It was 6:31pm last Saturday night when I received a phone call from a buddy of mine asking if I had any interest in going to the RSL game against the Chivas. I instantly turned to my son and asked him if he wanted to go to his first soccer game. My two-year old son answered, “Soccer. Kick!” I took that as a yes, and my wife, son, and I quickly got ready to get to the stadium, since kick off was at 7pm.
Luckily, we only live about 10 minutes away and my knowledge of the area allowed for to avoid traffic and get to Sandy City Hall in now time to catch the free shuttle service to the game. Free parking and free shuttle service is a win-win in my mind. The shuttle had us to the stadium in no time and we were on our way to our seats in the 3rd minute of play.
Now, if you were going to a Utah Jazz game and were trying to get to your seats it might take some effort to watch the game and go to your seats. Such is not the case when you are at Rio Tinto Stadium. At the RioT you can watch the game from most places in the stadium and if you don’t want to leave your seat for the concession line, just text in your order and the food will come to you. (I can’t guarantee they still do this.) So, as we watched the game, we wandered to our seats.
When we finally got to our seats in the north end of the stadium I realized how loud it was. I could see all the season ticket holders around us with their custom scarfs and they were rocking the place. The atmosphere was amazing. I couldn’t believe in the 5th minute of play the fans were already into it and making it loud. I am sure there were plenty of fans that left with hoarse throats.
However, for us there is one negative to the awesome fans, my timid 2-year-old didn’t know what to think and was a little scared.
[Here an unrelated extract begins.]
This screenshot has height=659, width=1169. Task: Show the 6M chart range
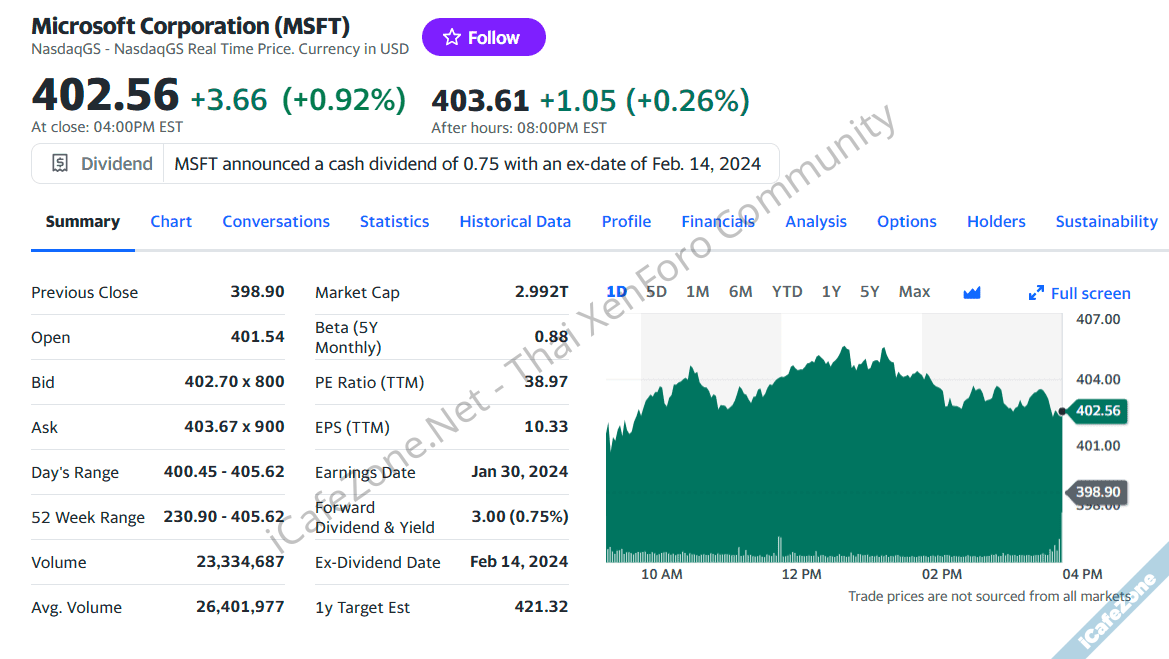[x=741, y=292]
This is where the Pride (the Pride is the nickname for RSL season ticket holders) won even more points with me. Not only were they loud, they also brought their children to the game. They brought children that thought it was fun to play with and entertain my son. Babysitter, check! Now, I could enjoy the match.
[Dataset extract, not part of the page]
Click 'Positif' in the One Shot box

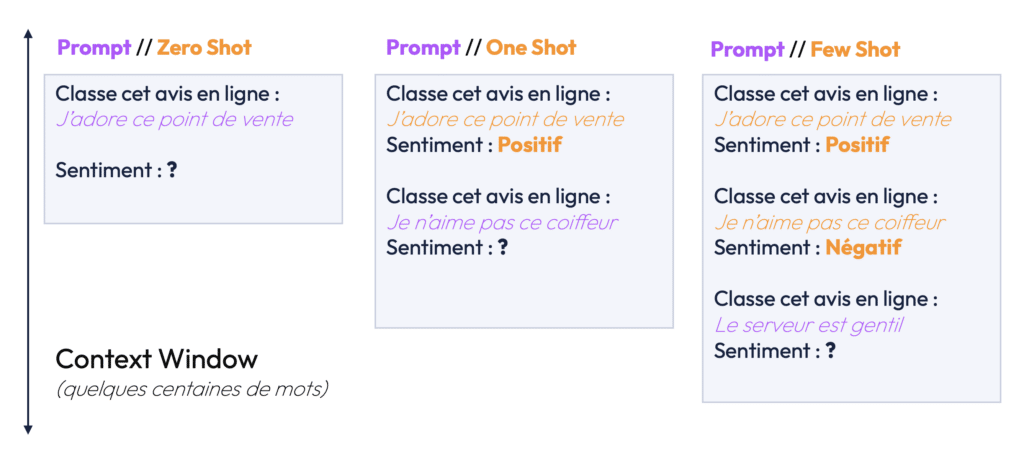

Well, I could only enjoy it to a certain point. In my biased, untrained opinion, the referee was dreadful. It was one of the choppiest soccer games I have ever watched and I have been watching soccer since 1994. Soccer is supposed to be a constant, flowing match. This one was not. Thank goodness for the acquired babysitter otherwise I wouldn’t have been able to let the ref know how I really felt. Unfortunately, the ref didn’t take heed to what I had to say and RSL ended up losing the game. I did even offer the ref money for a penalty kick, but apparently US Soccer pays these refs enough to where my 5 bucks couldn’t sway him.
Now, you remember how smooth and awesome our trip to the match was? Well, such was not the case on the way back. We left pretty quick once the final whistle blew and got in line for the shuttle, but they clearly didn’t have many shuttles running because we waited about 45 – 50 minutes to be taken back to Sandy City Hall. This was hands down the biggest disappointment of the night. Do you know what it’s like to try to console a very tired two-year old while you are waiting in line? Eventually, we did make it back to our car and get our toddler to bed.
Overall, the Real Salt Lake game experience was awesome. I would only recommend a tweaking of the shuttle system. However, the babysitter did allow my son to learn two things about soccer.
1. When our team kicks the ball, we cheer. He told me this after the game, ” Daddy, soccer! Kick! Yay!”
2. The next day my son was kicking his soccer ball around our living room when he kicked it, looked up, and said, “Owie!” He then proceeded to get a hug from his mom. So, watch out Landon Donavan and David Beckham, my son is already practicing soccer. Not just the kicking, but the acting too.